Tip: Still runs after a new flapper? Check the flapper seat -- the ring the flapper seals against. If it has mineral buildup or pitting, clean it with fine steel wool or emery cloth. A rough seat prevents even a brand new flapper from sealing.
Pro Tips
- Buy a universal toilet repair kit ($15-20) -- flapper, fill valve, and supply line in one box. Even if you only need the flapper today, having the fill valve on hand saves a second trip when it eventually goes.
- Write the install date on the new flapper with a marker before you put it in. Flappers last 3-5 years. Knowing when it went in tells you when to start watching for the next failure.
- Hard water or chlorinated water? Standard black rubber flappers deteriorate faster. Look for red or blue flappers rated for hard water -- they last significantly longer.
- After the repair, note your water meter reading and do not use any water for 2 hours. If the meter moved, you have another leak somewhere in the house.

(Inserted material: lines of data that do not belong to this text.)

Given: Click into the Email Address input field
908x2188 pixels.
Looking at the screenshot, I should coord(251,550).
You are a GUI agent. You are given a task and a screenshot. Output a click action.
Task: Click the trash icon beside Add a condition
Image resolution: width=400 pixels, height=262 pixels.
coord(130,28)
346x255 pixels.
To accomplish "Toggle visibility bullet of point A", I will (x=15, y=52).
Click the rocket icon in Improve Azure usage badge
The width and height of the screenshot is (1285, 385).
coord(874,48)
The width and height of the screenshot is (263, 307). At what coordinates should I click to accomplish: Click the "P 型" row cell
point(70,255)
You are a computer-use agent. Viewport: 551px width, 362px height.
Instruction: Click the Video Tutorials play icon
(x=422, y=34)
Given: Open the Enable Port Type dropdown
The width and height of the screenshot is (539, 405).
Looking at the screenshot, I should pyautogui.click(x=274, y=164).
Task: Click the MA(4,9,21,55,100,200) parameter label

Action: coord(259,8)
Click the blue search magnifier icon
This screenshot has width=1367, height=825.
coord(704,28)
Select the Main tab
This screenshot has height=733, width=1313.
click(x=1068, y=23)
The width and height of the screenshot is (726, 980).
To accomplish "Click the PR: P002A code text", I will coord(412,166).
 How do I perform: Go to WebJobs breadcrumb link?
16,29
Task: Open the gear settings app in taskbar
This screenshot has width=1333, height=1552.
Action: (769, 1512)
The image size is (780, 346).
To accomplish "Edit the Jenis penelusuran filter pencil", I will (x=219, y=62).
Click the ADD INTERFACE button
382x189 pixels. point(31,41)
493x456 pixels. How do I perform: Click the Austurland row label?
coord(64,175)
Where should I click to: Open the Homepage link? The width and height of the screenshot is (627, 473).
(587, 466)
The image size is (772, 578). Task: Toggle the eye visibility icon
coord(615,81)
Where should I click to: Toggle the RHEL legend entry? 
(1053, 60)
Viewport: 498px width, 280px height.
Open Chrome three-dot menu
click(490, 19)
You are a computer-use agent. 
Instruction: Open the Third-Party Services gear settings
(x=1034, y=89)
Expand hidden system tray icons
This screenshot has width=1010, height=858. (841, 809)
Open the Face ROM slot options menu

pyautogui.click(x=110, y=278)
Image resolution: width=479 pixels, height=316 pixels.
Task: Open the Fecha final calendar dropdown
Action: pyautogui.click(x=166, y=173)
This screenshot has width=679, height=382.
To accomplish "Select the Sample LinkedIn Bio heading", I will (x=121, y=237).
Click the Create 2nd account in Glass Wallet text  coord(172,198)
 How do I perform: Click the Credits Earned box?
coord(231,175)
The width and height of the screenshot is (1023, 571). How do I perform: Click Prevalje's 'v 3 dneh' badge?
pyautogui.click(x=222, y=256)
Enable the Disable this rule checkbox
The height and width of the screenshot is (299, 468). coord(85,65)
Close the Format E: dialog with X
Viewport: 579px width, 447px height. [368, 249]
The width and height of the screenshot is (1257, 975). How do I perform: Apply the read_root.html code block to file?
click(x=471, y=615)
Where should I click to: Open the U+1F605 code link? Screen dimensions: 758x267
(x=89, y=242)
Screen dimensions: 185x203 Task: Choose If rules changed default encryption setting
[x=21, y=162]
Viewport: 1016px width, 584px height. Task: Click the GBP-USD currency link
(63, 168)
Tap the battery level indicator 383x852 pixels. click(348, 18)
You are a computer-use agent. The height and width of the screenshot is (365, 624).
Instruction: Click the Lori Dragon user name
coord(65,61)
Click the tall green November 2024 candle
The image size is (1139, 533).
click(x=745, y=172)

- Toilet parts are not fully universal. Toto, American Standard, and Kohler sometimes use proprietary flush systems. If a universal flapper will not seal, check whether the manufacturer offers a brand-specific replacement.
When to Call a Pro
This is one of the easiest DIY plumbing repairs. Call a plumber only if the tank is cracked and leaking onto the floor (replacement time), if the flush valve assembly needs replacing and you are not comfortable pulling the tank off the bowl, or if you have swapped the flapper and fill valve and it still runs (possible invisible crack in the porcelain).